● **Kutipan Dokumen**:
┌──

TUGAS II BAHASA INDONESIA
Penggunaan Bahasa Indonesia dan Fungsi bahasa sebagai
alat komunikasi
1. Jelaskan
dengan contoh “Penggunaan Bahasa Indonesia secara baik dan benar !”
Bahasa
Indonesia yang baik dan benar adalah Bahasa Indonesia yang digunakan sesuai
dengan situasi/sasaran pembicaraan (yakni, sesuai dengan lawan bicara, tempat
pembicaraan, dan ragam pembicaraan) dan sesuai dengan kaidah yang berlaku dalam
Bahasa Indonesia (seperti: sesuai dengan kaidah ejaan, tanda baca, pemilihan
kata, istilah, dan tata bahasa).
Ada lima
laras bahasa yang dapat digunakan sesuai situasi. Berturut-turut sesuai derajat
keformalannya, ragam tersebut dibagi sebagai berikut.
1. Ragam beku (frozen); digunakan pada situasi hikmat dan sangat sedikit
memungkinkan keleluasaan seperti pada kitab suci, putusan pengadilan, dan
upacara pernikahan.
2. Ragam resmi (formal); digunakan dalam komunikasi resmi seperti pada pidato,
rapat resmi, dan jurnal ilmiah.
3. Ragam konsultatif (consultative); digunakan dalam pembicaraan yang terpusat
pada transaksi atau pertukaran informasi seperti dalam percakapan di sekolah
dan di pasar.

└──

● **Data Hasil Ekstraksi**:
┌──

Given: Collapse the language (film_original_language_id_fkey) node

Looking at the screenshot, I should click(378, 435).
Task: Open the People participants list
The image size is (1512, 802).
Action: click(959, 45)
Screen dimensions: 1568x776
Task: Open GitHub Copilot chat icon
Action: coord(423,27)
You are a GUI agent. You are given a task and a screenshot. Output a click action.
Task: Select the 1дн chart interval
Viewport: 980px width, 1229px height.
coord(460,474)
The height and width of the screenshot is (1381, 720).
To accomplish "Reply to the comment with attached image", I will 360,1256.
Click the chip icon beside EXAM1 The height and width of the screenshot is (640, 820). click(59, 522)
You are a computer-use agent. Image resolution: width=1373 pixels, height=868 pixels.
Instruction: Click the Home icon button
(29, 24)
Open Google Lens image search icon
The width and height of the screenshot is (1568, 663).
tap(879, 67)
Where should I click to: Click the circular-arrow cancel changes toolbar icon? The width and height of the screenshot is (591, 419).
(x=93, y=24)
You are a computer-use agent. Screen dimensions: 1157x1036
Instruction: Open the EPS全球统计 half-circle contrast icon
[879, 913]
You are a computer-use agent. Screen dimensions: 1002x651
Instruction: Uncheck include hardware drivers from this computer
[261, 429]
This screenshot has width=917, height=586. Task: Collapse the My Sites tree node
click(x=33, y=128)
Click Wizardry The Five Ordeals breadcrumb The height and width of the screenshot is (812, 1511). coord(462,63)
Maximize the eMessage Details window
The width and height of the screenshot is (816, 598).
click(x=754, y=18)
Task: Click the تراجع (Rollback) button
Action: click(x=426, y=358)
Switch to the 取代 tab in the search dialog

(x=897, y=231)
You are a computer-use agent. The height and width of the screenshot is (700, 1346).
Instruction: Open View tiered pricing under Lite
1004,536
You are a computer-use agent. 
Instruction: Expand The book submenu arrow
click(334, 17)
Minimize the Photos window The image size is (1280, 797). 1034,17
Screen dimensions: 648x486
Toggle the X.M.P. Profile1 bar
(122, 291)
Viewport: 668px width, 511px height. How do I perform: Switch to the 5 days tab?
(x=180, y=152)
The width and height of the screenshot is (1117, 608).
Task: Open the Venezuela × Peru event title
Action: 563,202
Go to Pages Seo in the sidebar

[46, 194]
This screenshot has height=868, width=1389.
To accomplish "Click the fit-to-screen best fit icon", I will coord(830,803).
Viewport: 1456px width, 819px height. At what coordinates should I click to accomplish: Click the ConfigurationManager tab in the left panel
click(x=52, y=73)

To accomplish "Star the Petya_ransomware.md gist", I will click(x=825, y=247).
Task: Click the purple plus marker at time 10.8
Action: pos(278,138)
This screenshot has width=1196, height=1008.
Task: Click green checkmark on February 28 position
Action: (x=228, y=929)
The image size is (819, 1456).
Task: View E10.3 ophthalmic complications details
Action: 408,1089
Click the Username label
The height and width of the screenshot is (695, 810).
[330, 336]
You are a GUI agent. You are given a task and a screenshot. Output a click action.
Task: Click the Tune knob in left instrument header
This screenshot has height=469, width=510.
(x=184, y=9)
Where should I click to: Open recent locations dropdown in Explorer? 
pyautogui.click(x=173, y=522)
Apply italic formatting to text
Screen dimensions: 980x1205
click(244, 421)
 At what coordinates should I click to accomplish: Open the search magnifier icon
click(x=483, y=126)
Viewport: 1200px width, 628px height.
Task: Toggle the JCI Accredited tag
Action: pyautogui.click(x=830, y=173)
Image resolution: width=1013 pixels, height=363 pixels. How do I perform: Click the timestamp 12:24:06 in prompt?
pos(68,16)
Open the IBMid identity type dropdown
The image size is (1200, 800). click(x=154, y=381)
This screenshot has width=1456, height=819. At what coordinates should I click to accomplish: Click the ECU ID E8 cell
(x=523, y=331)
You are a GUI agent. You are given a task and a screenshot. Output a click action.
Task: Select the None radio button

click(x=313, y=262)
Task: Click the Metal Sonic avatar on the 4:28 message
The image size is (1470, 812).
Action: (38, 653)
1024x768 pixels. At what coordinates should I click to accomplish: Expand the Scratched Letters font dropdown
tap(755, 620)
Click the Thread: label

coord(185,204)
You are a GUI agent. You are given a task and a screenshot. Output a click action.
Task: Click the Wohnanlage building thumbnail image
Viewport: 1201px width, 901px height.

└──

● **Daftar Tugas**:
- 1) Jawablah pertanyaan berikut berdasarkan teks tentang penggunaan bahasa Indonesia.
(a) Berapa jumlah laras bahasa yang dapat digunakan sesuai situasi?
(b) Ragam apa yang digunakan pada pidato, rapat resmi, dan jurnal ilmiah?
(c) Apa saja tiga hal yang menentukan kesesuaian dengan situasi/sasaran pembicaraan?
- 2) Kutiplah bagian teks tentang penggunaan bahasa Indonesia di antara "1. Ragam beku" dan "upacara pernikahan.", termasuk kedua batas tersebut.

● **Daftar Jawaban**:
- 1)
(a) Lima.
(b) Ragam resmi (formal).
(c) Lawan bicara, tempat pembicaraan, dan ragam pembicaraan.

- 2)
1. Ragam beku (frozen); digunakan pada situasi hikmat dan sangat sedikit
memungkinkan keleluasaan seperti pada kitab suci, putusan pengadilan, dan
upacara pernikahan.